Autoencoders, deep learning, finite alphabet, linear precoders, MIMO.

I Introduction

Linear precoding prevails as a key technology in multiple-input multiple-output (MIMO) systems, which can improve both the transmission rate and communication quality [1]. To achieve the MIMO system capacity, various precoding methods based on the Gaussian channel input assumption have been proposed. Among them, water-filling (WF) [2] has been proved to be the theoretically optimal precoding method, which can achieve the channel capacity. However, in practical systems, channel inputs are usually drawn from finite alphabets, such as phase-shift keying (PSK) signals, quadrature-amplitude modulation (QAM) signals, etc. Therefore, those methods based on the Gaussian input assumption would inevitably cause performance loss, making it more valuable to study the design methods of precoders taking into account the impacts of finite alphabets inputs [3]. Under this premise, the precoding design goal is usually to maximize the channel input-output mutual information [3]. For instance, [3] proposes mercury/water-filling (MWF), which is an optimal power allocation method for independent parallel additive white Gaussian noise (AWGN) channel. Also, [4] have proved that the mutual information is a concave function with respect to (w.r.t.) the squared singular values of the precoding matrix if its right singular vectors are fixed. Thus, for a general vector Gaussian channel, the design of precoding matrix can be reduced to the power distribution matrix design and the right singular matrix design by the singular value decomposition (SVD) of the precoding matrix [5].

In recent years, due to the widespread use of machine learning (ML), the transmitter and receiver in a communication system based on autoencoders (AE) can be optimized in pairs, rather than the separated approach as in traditional methods, which helps achieve better performance over the whole system [6]. Particularly, [7] has proved that the process of AE training on MIMO precoders and receivers can maximize the mutual information, by properly selecting the activation function and loss function. It is worth mentioning that the time complexity in the optimization process can be reduced significantly [7], as the network training process avoids the explicit calculation of the mutual information and its gradient.

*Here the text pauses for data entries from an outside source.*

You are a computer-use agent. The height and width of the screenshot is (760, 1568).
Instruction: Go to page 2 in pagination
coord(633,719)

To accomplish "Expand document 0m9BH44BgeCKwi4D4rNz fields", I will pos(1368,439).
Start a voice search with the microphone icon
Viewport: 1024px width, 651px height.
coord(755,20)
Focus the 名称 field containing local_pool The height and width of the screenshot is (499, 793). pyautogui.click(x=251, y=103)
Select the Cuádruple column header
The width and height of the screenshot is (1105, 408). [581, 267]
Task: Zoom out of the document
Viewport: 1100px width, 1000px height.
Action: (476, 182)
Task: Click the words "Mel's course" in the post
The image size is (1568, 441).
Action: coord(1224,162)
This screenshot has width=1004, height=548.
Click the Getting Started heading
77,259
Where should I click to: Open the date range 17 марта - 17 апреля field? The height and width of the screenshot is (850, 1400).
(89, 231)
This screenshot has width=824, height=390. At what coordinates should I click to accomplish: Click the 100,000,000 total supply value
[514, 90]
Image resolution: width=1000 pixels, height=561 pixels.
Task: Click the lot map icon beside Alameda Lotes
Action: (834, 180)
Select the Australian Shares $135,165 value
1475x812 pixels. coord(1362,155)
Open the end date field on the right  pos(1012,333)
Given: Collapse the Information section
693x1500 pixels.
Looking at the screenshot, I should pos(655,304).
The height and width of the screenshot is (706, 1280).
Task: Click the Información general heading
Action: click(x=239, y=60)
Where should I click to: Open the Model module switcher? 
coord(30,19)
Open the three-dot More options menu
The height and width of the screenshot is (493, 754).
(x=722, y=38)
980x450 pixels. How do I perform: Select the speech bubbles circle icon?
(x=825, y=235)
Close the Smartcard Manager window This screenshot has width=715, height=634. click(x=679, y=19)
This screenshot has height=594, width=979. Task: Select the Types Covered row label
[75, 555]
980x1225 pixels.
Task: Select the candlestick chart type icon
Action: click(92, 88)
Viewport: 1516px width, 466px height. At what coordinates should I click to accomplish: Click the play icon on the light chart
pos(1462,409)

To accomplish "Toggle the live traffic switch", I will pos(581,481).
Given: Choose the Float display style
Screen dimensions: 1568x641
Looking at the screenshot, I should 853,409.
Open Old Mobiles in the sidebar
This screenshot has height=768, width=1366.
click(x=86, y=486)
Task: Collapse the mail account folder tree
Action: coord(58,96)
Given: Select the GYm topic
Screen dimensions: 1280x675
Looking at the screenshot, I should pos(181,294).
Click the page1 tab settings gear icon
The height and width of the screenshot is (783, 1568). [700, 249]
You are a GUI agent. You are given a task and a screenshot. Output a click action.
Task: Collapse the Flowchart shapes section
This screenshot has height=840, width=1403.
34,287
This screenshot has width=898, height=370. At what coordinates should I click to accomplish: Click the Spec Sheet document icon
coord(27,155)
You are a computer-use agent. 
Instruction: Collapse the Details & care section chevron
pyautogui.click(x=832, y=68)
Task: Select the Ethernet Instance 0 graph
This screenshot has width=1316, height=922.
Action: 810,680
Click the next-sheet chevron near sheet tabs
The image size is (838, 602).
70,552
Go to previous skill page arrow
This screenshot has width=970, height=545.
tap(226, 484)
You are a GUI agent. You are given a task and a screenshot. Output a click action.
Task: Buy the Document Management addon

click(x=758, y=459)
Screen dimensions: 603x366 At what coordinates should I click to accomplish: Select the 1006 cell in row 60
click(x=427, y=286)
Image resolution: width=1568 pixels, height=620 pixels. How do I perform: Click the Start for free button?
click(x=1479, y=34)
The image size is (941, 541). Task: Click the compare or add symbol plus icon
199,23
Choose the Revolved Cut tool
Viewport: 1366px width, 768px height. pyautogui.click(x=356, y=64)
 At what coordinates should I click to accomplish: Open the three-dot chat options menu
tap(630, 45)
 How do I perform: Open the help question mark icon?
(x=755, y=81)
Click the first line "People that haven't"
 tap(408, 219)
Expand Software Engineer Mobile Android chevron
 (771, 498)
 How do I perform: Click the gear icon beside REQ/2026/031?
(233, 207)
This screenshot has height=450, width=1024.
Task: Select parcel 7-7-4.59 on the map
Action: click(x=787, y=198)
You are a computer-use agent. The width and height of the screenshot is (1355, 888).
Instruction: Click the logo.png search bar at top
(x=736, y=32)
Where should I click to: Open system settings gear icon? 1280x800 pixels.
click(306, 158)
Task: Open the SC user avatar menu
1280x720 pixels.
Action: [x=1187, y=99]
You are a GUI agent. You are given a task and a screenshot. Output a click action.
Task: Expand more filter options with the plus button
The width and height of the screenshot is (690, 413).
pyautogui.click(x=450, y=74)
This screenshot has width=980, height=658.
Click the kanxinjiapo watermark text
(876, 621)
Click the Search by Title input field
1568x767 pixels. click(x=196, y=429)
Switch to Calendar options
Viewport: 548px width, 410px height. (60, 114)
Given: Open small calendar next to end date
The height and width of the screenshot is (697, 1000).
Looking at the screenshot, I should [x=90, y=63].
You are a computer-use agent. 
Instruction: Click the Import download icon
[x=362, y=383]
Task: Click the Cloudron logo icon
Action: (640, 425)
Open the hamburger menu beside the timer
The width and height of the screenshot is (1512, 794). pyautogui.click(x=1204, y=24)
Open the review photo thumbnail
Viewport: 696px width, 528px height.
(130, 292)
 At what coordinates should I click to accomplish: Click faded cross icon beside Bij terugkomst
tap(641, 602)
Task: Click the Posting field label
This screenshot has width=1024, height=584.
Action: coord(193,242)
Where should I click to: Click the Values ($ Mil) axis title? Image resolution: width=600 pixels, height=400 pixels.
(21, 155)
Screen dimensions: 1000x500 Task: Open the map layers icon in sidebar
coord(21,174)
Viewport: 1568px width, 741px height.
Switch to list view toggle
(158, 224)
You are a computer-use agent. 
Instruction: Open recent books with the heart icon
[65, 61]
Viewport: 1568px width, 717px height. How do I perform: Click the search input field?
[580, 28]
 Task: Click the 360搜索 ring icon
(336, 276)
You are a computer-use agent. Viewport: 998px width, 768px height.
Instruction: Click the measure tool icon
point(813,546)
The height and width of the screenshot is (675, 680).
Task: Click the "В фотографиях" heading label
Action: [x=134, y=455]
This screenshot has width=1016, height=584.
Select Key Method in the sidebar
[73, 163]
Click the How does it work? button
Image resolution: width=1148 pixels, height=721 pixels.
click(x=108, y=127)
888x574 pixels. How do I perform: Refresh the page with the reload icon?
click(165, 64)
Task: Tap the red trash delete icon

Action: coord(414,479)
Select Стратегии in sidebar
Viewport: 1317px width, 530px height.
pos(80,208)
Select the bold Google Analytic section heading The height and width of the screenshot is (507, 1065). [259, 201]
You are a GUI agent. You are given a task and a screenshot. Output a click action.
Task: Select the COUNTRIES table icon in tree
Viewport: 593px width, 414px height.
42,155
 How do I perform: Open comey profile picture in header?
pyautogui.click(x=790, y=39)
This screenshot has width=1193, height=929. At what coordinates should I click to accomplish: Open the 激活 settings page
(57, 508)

Despite the promised potential performance gain, these aforementioned precoding design methods are based on the assumption that a complete channel model can be obtained at the transmitter. In fact, on the one hand, the channel model in practical systems is hard to derive or estimate and only the input and output data can be observed; on the other hand, channel estimation with errors would inevitably occur and lead to performance loss[8]. As such, [9] proposes an alternating model-free algorithm for training AEs in point-to-point single-input single-output (SISO) communication systems without channel models. Unfortunately, [9] focuses only on the AWGN and Rayleigh block-fading channels without considering the role of precoding. In addition, it does not make the channel inputs be drawn from finite alphabets. Instead, it sends the message directly to the channel with a normalized energy through the neural networks (NN). Therefore, this method is difficult to be applied in practical MIMO systems.

In this paper, a novel AE-based design method for linear MIMO precoders with finite alphabet inputs is presented, which can be applied when the specific channel model is unknown. In such cases, the channels are non-differentiable and thus conventional gradient-based training through backpropagation is not applicable, e.g., [7]. To circumvent this problem, we provide an iterative training algorithm to optimize the precoder and the receiver, which can be regarded as two independent parameterized functions. This model-free algorithm iterates between training receivers with the true gradients and training precoders with the estimated gradients by treating the channel inputs as random variables.

To summarize, the main contributions of this paper are as follows: i) By alleviating the limitation of existing precoding design schemes in requiring a complete channel model, precoders can be designed under directly observable channel information, which avoids the bad influence of channel modeling error on the precoders design; ii) Jointly optimizing the receiver and the precoder in MIMO systems for the practical channel information. Simulation results show that the proposed method can achieve similar performance to the model-based algorithm in maximizing the mutual information and has admitted a good performance in reducing the bit error rate (BER).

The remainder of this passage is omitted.